Item 1.01. Entry into a Material Definitive Agreement.
As disclosed below in Item 5.07, at the 2020 annual meeting of stockholders of SciPlay Corporation (the “Company”), the Company’s stockholders approved the SciPlay Corporation 2020 Employee Stock Purchase Plan (the “ESPP”). Under the ESPP, 250,000 shares of the Company’s Class A common stock will be available for issuance thereunder and, at the end of each six-month purchase period, eligible employees who participate in the ESPP will use their accumulated payroll deductions to purchase shares of the Company’s Class A common stock at 85% of the market price on such date. The ESPP is intended to qualify as an “employee stock purchase plan” within the meaning of Section 423 of the U.S. Internal Revenue Code of 1986, as amended. The material features of the ESPP are described in the Company’s definitive proxy statement on Schedule 14A, filed with the U.S. Securities and Exchange Commission on April 28, 2020 (the “Proxy Statement”). The above and the description of the ESPP in the Proxy Statement are qualified in their entirety by the text of the ESPP, a copy of which is filed herewith as Exhibit 10.1 and incorporated herein by reference.

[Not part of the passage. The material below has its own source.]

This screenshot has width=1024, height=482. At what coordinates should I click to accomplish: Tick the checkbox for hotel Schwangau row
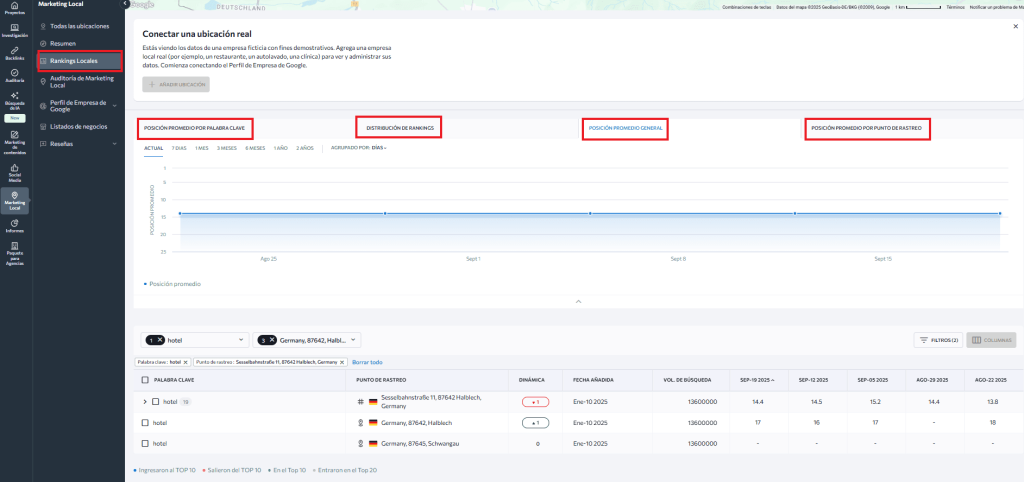pyautogui.click(x=145, y=443)
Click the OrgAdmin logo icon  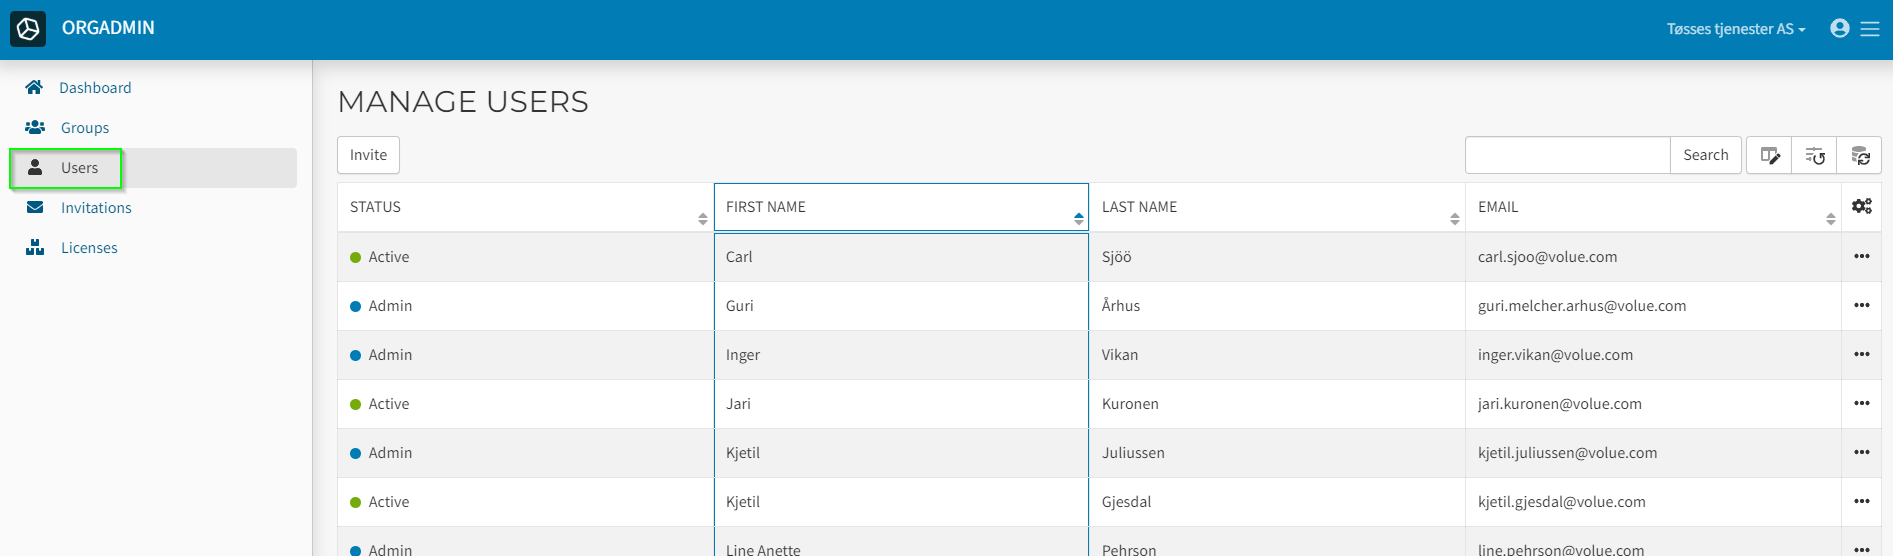pyautogui.click(x=28, y=29)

Item 5.07. Submission of Matters to a Vote of Security Holders.
On June 10, 2020, the Company held its annual meeting of stockholders.
At the annual meeting, the Company’s stockholders: (1) elected all of the Company’s nominees for members of the Board of Directors to serve for the ensuing year and until their respective successors are duly elected and qualified; (2) approved the ESPP; and (3) ratified the appointment of Deloitte & Touche LLP as the Company’s independent registered public accounting firm for the fiscal year ending December 31, 2020. The proposals are further described in the Proxy Statement.

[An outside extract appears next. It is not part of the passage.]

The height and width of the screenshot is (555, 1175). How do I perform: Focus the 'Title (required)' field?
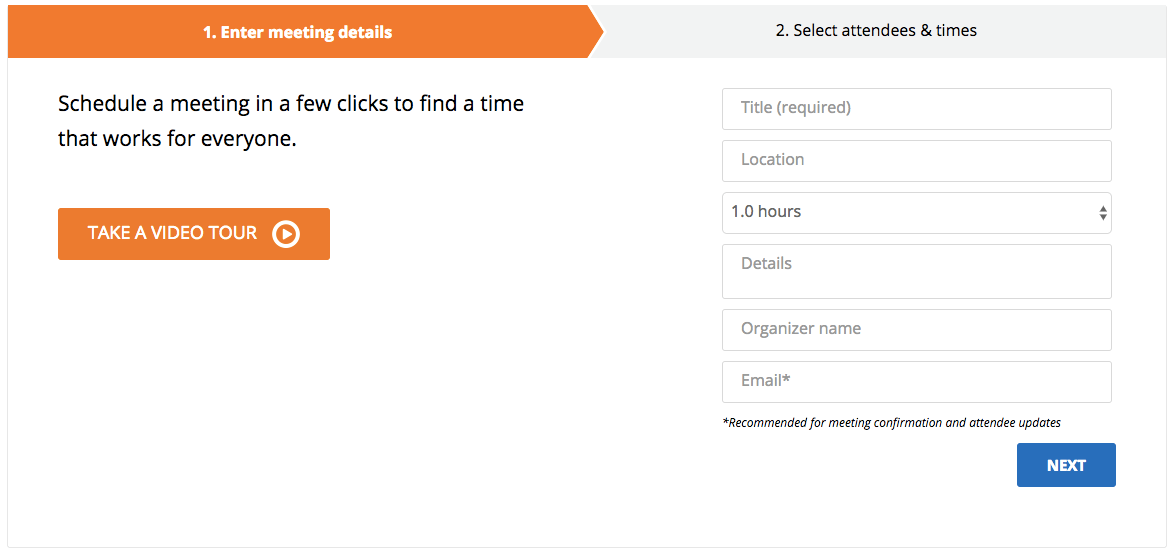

The voting results are as follows:
Proposal 1: Election of Directors
| For | | Withheld | | Broker Non-Votes |
Barry L. Cottle | 1,049,970,014 | | 4,788,644 | | 1,441,530 |
Joshua J. Wilson | 1,049,982,260 | | 4,776,398 | | 1,441,530 |
Gerald D. Cohen | 1,049,773,274 | | 4,985,384 | | 1,441,530 |
Michael Marchetti | 1,054,663,262 | | 95,396 | | 1,441,530 |
Jay Penske | 1,048,541,354 | | 6,217,304 | | 1,441,530 |
M. Mendel Pinson | 1,046,461,473 | | 8,297,185 | | 1,441,530 |
William C. Thompson, Jr. | 1,048,540,478 | | 6,218,180 | | 1,441,530 |
Frances F. Townsend | 1,049,755,573 | | 5,003,085 | | 1,441,530 |
Proposal 2: Approval of the SciPlay Corporation 2020 Employee Stock Purchase Plan
For | | Against | | Abstain | | Broker Non-Votes | |
1,054,228,881 | | 23,496 | | 506,281 | | 1,441,530 | |
Proposal 3: Ratification of Appointment of Deloitte & Touche LLP as the Company’s Independent Registered Public Accounting Firm
For | | Against | | Abstain | |
1,055,495,874 | | 191,211 | | 513,103 | |
Item 9.01. Financial Statements and Exhibits.
Exhibit No. | | Description |
| |
|
| |
| | |
104 | | Cover Page Interactive Data File - the cover page XBRL tags are embedded within the Inline XBRL document. |
_______________
* Filed herewith.
SIGNATURES
Pursuant to the requirements of the Securities Exchange Act of 1934, the registrant has duly caused this report to be signed on its behalf by the undersigned hereunto duly authorized.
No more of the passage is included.